This week, the Senate blocked President Barack Obama’s Justice Department pick after Republicans took issue with the nominee’s previous work in representing a client convicted of murdering a police officer in the early ’80s.
Debo Adegbile spent more than a decade working for the NAACP’s Legal Defense Fund where he was the in-house voting rights expert, but on Wednesday his confirmation to lead the DOJ’s civil rights division failed by a 52-47 margin; seven Democrats broke from their party leadership to vote against the confirmation.
Sen. Tom Harkin, an Iowa Democrat, took to the Senate floor to lambaste his colleagues for blocking Adegbile. “Maybe we all ought to go back and watch that movie, To Kill a Mockingbird, read the book, watch the movie, and know what it is to stand up against the powers of the government and defend someone who’s unpopular,” said Harkin. “And Mr. Adegbile didn’t even do that. He was not the defense attorney. He was only on an appeal.”
The controversy over Adegbile’s nomination stems from the case of Mumia Abu-Jamal, who was convicted of murdering a Philadelphia police officer in 1981. Decades after Abu-Jamal’s conviction, Adegbile was part of the NAACP LDF team that successfully persuaded a federal court to commute his death sentence.
Harkin pointed to the “terrible double-standard” in Adegbile’s blocked confirmation as lawmakers noted the times other nominees managed to sail through the Senate without seeing their client-history be used against them.
“The truth is many lawyers–not all of them–represent unpopular clients at some point in their causes and in their careers,” Senate Majority Leader Harry Reid said, pointing to Supreme Court Justice John Roberts. The chief justice provided pro bono assistance to defend a Florida man convicted of murdering eight people. But unlike Adegbile, Roberts was confirmed by the Senate in 2002 by a margin of 78-22. No Republican voted against his nomination and Democrats were split, 22-22.
“That was not brought up during his confirmation hearing by us, because he had a job to do,” Reid said of Roberts’ work on the case. “And as he said, advocacy on behalf of a client is not about overturning the rule of law, but about vindicating the rule of law.”
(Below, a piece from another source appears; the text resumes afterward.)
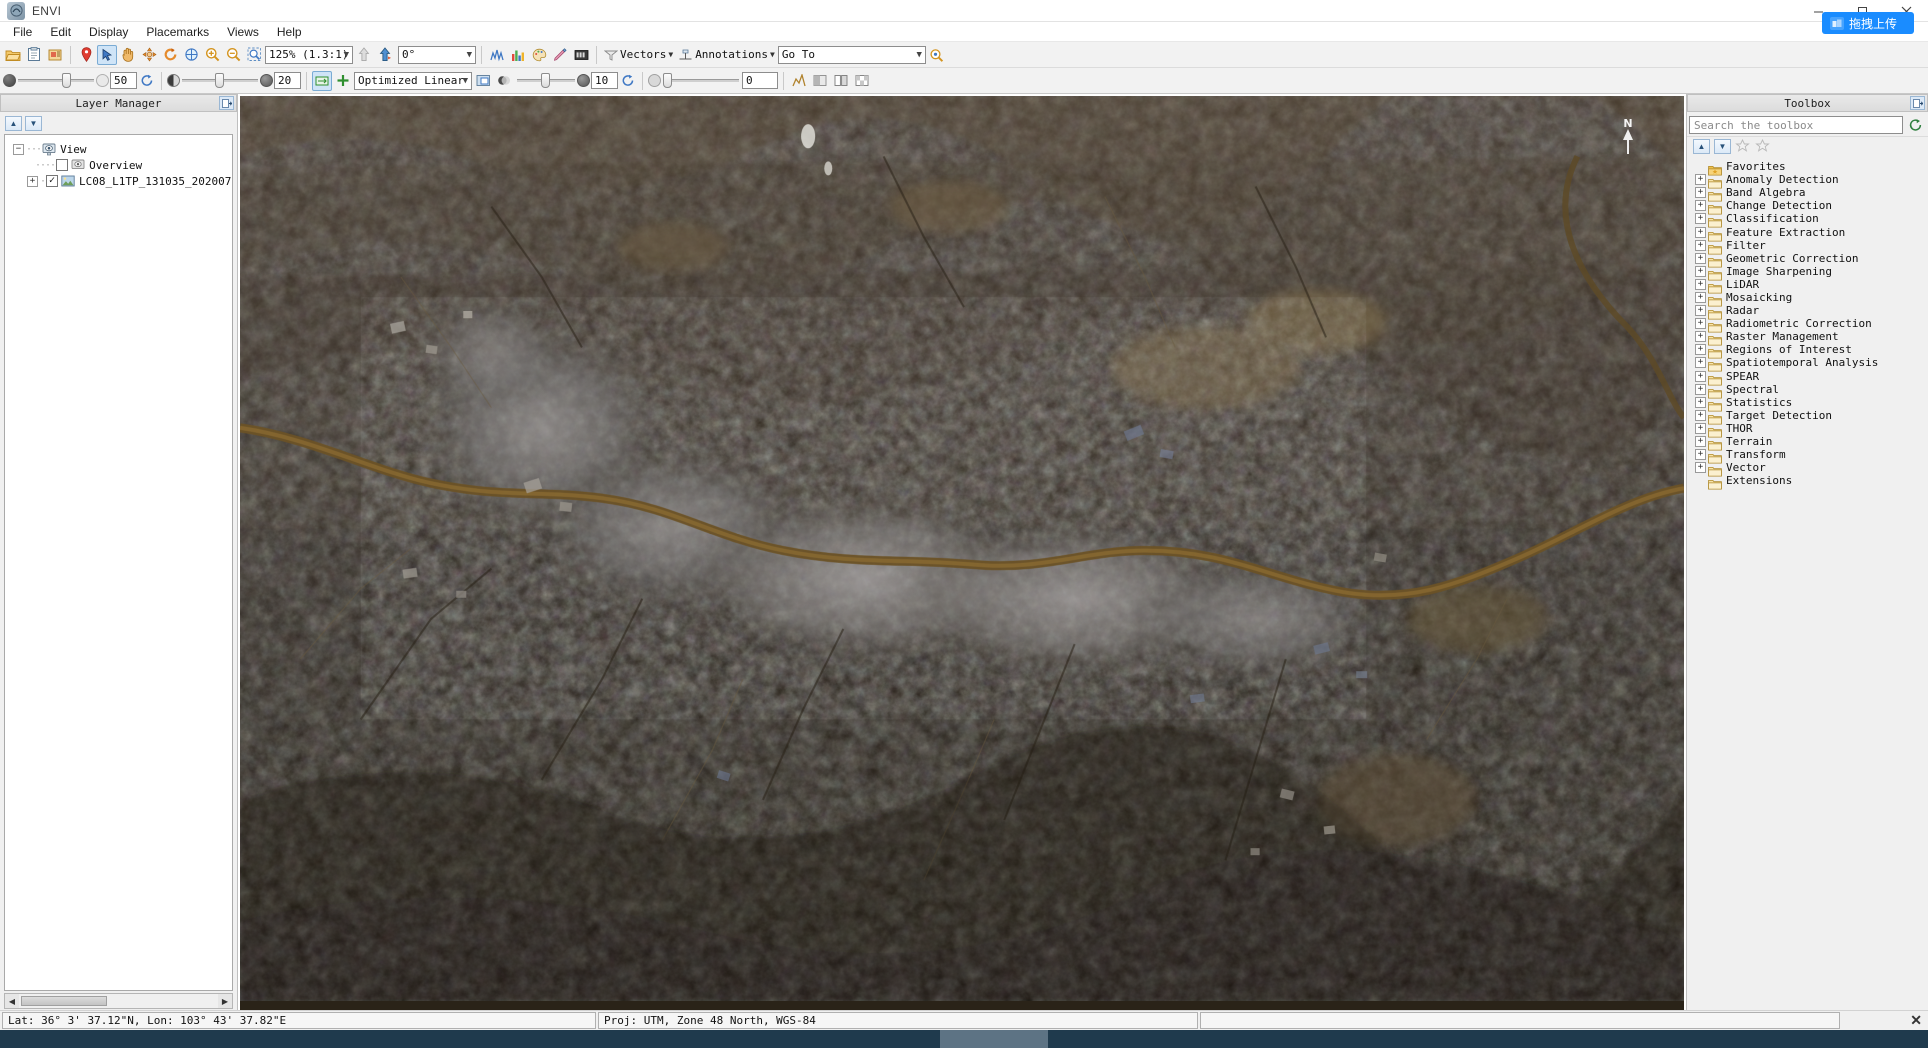 Image resolution: width=1928 pixels, height=1048 pixels. Describe the element at coordinates (1763, 146) in the screenshot. I see `star-remove-icon` at that location.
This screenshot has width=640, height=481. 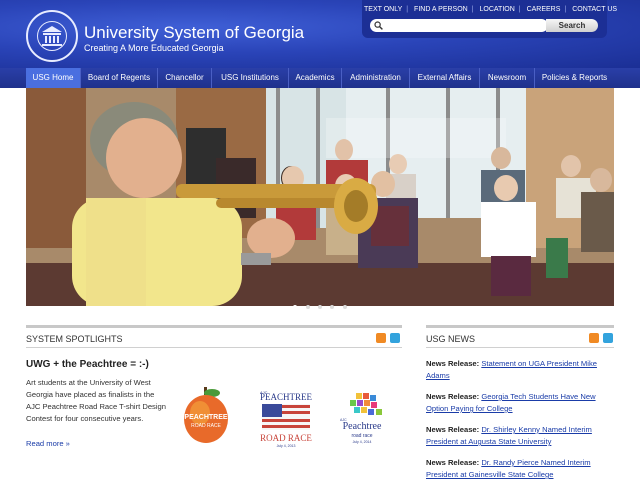 What do you see at coordinates (441, 10) in the screenshot?
I see `util-link-find-person: FIND A PERSON` at bounding box center [441, 10].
Harkin warned Wednesday’s vote was going to have a chilling effect on young attorneys who might want to avoid taking on controversial cases.
“If you are a young black person and you go to work for the NAACP Legal Defense Fund and they assign you under your obligations as an attorney–in keeping with your oath of office–they assign you to appeal a case of someone who committed a heinous murder, and you do that and you sign your name on the appeal… What the message said today is don’t do it,” he said.
President Obama said that the failed vote was a “travesty based on wildly unfair character attacks against a good and qualified public servant.”
But Adegbile is not the first to see his career affected by the backlash to Abu-Jamal’s case. Civil rights activist and attorney Van Jones lost his job at the White House, in part, due to his support for a new trial for Abu-Jamal. Kathy Boockvar was a Democratic congressional candidate in Pennsylvania who lost her 2012 campaign after a series of robocalls linking her husband to Abu-Jamal’s literary agent.
The question that lingers now is if Adegbile and President Obama can garner the political support needed to launch a second effort for the nomination at the Justice Department.